Moreover, as for each of the injectors 17, a discharging outlet of
the raw material gas is set downward in the vertical direction
straight up from the ground with the injectors 17 facing to the
organic film formation surface of the substrate 3.
[0061] Moreover, since other remaining components of the general
schematic diagram are the same as those of the organic film
formation apparatus 1 of FIG. 1, the description on the respective
components of the configuration is omitted.
[0062] Next, the operations of the organic film formation
apparatuses of the embodiments of the present invention will be
described below.
[0063] A method of forming an organic film in the organic gas phase
vapor deposition method comprises processes of vaporizing an
organic raw material, of introducing the carrier gas, of
transporting raw material gas using the carrier gas onto the
substrate 3, of depositing an organic film onto the substrate 3,
and of exhausting air or gases. Note that since in the organic film
formation apparatus 1 shown in FIG. 7 and in the organic film
formation apparatus 1' shown in FIG. 8, similar processes form an
organic film, the following explanation will be described with
reference to FIG. 7.
[0064] The process of vaporizing is carried out in the vaporizing
chambers 4. In this process of vaporizing, the raw material gas is
generated by energizing the raw material container 10 in which the
organic raw material 11 is held and by indirectly heating the
organic raw material 11 by the resistance exothermic heat of the
raw material container 10.
[0065] Owing to this, the vaporizing chamber 4 completely isolated
from the substances such as H.sub.2O, O.sub.2 and the like, which
denatures the organic raw materials, is filled with the raw
material gas. Then, in the process of vaporizing, the temperature
of the raw material container 10 and the current value energized to
the raw material container 10 are monitored, and they are
controlled so that the amount of vaporizing of the organic raw
material 11 can be maintained at a certain level. Furthermore, the
pressure within the vaporizing chamber 4 is monitored by the
pressure gauge 12. Then, it is also controlled so that when the
lowering of the pressure is detected, the instruction of the
refilling of the raw material is directed.

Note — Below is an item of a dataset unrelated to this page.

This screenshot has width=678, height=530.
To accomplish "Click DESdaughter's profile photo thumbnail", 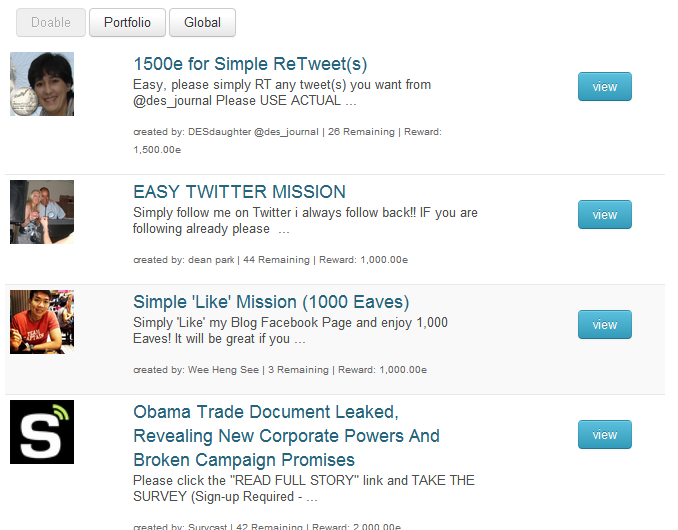I will tap(42, 84).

[0066] The process of introducing the carrier gas is carried out in
the vaporizing chamber 4. In this process of introducing the
carrier gas, the introduction of the carrier gas is carried out for
diluting and transporting the raw material gas. Specifically, inert
gas to the various organic raw materials is sent from the tank 15
into the vaporizing chamber 4 as the carrier gas. The supplying
pipes 13 that connect the tank 15 to the respective vaporizing
chambers 4 have the flow amount controllers 14, respectively. The
carrier gas whose amount of flow is controlled is sent to the
vaporizing chamber 4. Then, the carrier gas and the raw material
gas thus sent to the vaporizing chamber 4 are mixed, and the raw
material gas is sent to each of the raw material gas transportation
pipes 5 using a carrier gas.
[0067] Now, in the process of introducing the carrier gas, in order
to avoid the solidification of the organic raw material due to the
lowering of the temperature of the raw material gas within the
vaporizing chambers 4, heating the supplying pipe 13 by means of
the heater 16 allows the temperature of the carrier gas to be
controlled. Moreover, the flow amount controller 14 controls the
amount of supplying the carrier gas to be maintained at a constant
level. Thus, the amount of the carrier gas to be supplied to the
vaporizing chamber 4 is maintained at a constant level and the
amount of the organic raw material 11 to be vaporized in the
vaporizing chamber 4 is maintained at a constant level. This allows
the amount of the raw material sent to the raw material gas
transportation pipes 5 to be maintained at a constant level. Owing
to this, monitoring the pressure of the vaporizing chambers 4 as
described above in the process of vaporizing allows the decrease of
the organic raw material 11 to be detected as the lowering of the
pressure, thereby performing the refilling of organic raw material
11 before the organic raw material 11 is depleted.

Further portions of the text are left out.